Guarding Graph Neural Networks for Unsupervised Graph Anomaly Detection
Yuanchen Bei, Sheng Zhou, Jinke Shi, Yao Ma, Haishuai Wang, Jiajun Bu
TL;DR
This work tackles unsupervised graph anomaly detection by addressing how unknown anomalies can degrade GNN representations. It introduces G3AD, a guarded framework with two auxiliary encoders enforced by correlation constraints and an adaptive caching module to prevent learning from anomalous graph reconstructions. The approach jointly optimizes local attribute/topology reconstruction and global consistency alignment, achieving state-of-the-art performance across six datasets and demonstrating strong generalization across GNN backbones. The results show that explicit guarding of representation learning and reconstruction objectives yields more discriminative node representations and robust anomaly scoring with practical impact for real-world graph data analyses.
Abstract
Unsupervised graph anomaly detection aims at identifying rare patterns that deviate from the majority in a graph without the aid of labels, which is important for a variety of real-world applications. Recent advances have utilized Graph Neural Networks (GNNs) to learn effective node representations by aggregating information from neighborhoods.
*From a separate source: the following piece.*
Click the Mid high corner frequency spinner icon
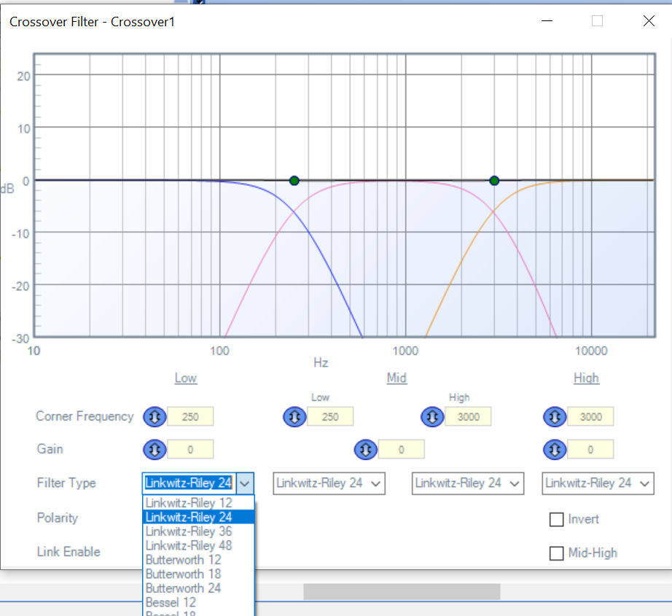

This is motivated by the hypothesis that nodes in the graph tend to exhibit consistent behaviors with their neighborhoods. However, such consistency can be disrupted by graph anomalies in multiple ways. Most existing methods directly employ GNNs to learn representations, disregarding the negative impact of graph anomalies on GNNs, resulting in sub-optimal node representations and anomaly detection performance. While a few recent approaches have redesigned GNNs for graph anomaly detection under semi-supervised label guidance, how to address the adverse effects of graph anomalies on GNNs in unsupervised scenarios and learn effective representations for anomaly detection are still under-explored. To bridge this gap, in this paper, we propose a simple yet effective framework for Guarding Graph Neural Networks for Unsupervised Graph Anomaly Detection (G3AD). Specifically, G3AD first introduces two auxiliary networks along with correlation constraints to guard the GNNs against inconsistent information encoding. Furthermore, G3AD introduces an adaptive caching module to guard the GNNs from directly reconstructing the observed graph data that contains anomalies. Extensive experiments demonstrate that our G3AD can outperform twenty state-of-the-art methods on both synthetic and real-world graph anomaly datasets, with flexible generalization ability in different GNN backbones.